Lt. Mark Wilkinson of the Douglas Police Department said officers responded to assist the DFD in the transport of those patients.
According to various news reports, a caravan of SUVs was traveling from Bavispe, Sonora to a wedding in the Mormon community of La Mora in the state of Chihuahua when the group was ambushed. The barrage of gunfire caused one of the vehicles to explode and some of the victims died in the flames.
Although relatives of the victims and media outlets in the United States are reporting nine people perished, the Mexican newspaper El Universal is reporting at least a dozen people in the group, including three mothers and their young children, were killed in the ambush.
Multiple media outlets have reported that Mexican law enforcement speculate the attack may have been a case of mistaken identity. But it has also been reported that they were outspoken against criminal groups that operate in the area and this may have been a backlash.
The victims were members of the LeBarón family, a group of dual Mexican and American citizens who have lived in a fundamentalist Mormon community in the border region since the 1940s.
The New York Times spoke to Julian LeBarón, a cousin of some of the victims.

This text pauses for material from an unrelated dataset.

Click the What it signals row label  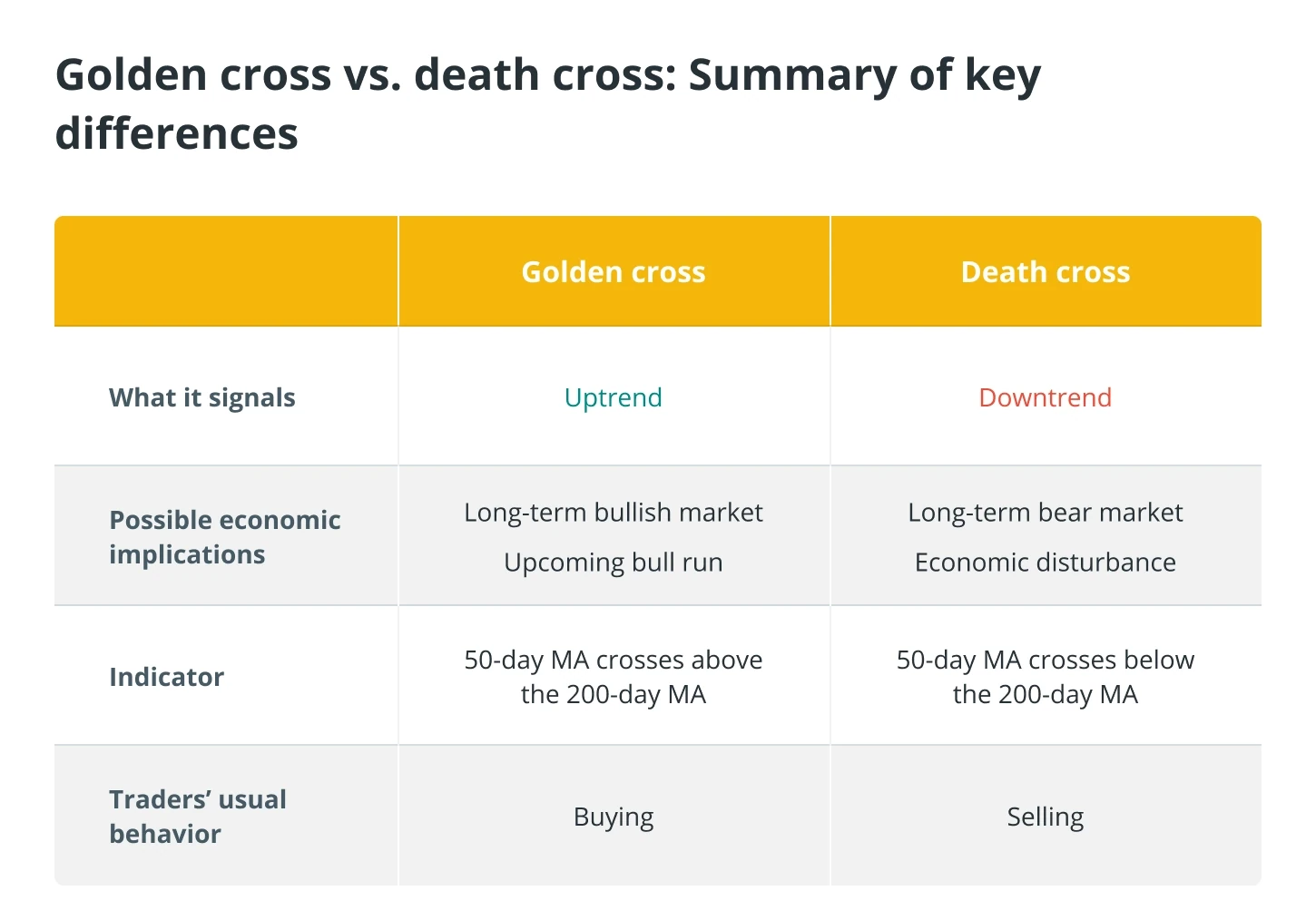pos(202,397)
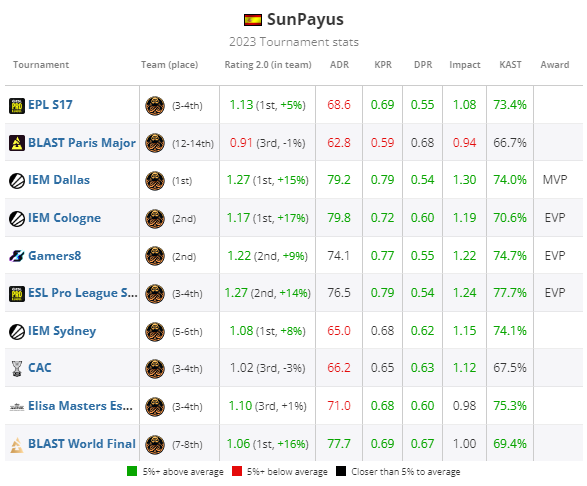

He said some of the children hid by the roadside to escape. Family members told the Times the surviving children included a 7-month-old infant and a child about 12 years old who hiked for miles to seek help.
Much of the LeBarón family now lives in North Dakota, where they work in the oil fields and run businesses, but they frequently travel to the border area for holidays, vacations and other special events, said Kenny LeBarón, a cousin of the three slain women.
David Langford, the brother of one of the victims, said the three women who died were his sister Christina Langford; Dawna Langford and Rhonita LeBarón.
The Williston (North Dakota) Herald, a sister paper of the Douglas Dispatch, quoted family members’ social media posts.
"These are all American Citizens," relative Tiffany Langford wrote on Facebook. "Mexico is working to help, but not able to do anything of significance so far. They need help. We are pleading with America to step in and help their people."
Langford listed those killed as Rhonita Maria Miller, 30; Howard Jacob Miller, Jr., 12; Krystal Bellaine Miller, 10; Titus Alvin Miller and Tiana Gricel Miller, 8 month-old twins; Christina Marie Langford Johnson, 31; Dawna Ray Langford, 43; Trevor Harvey Langford, 11; and Rogan Jay Langford, 2.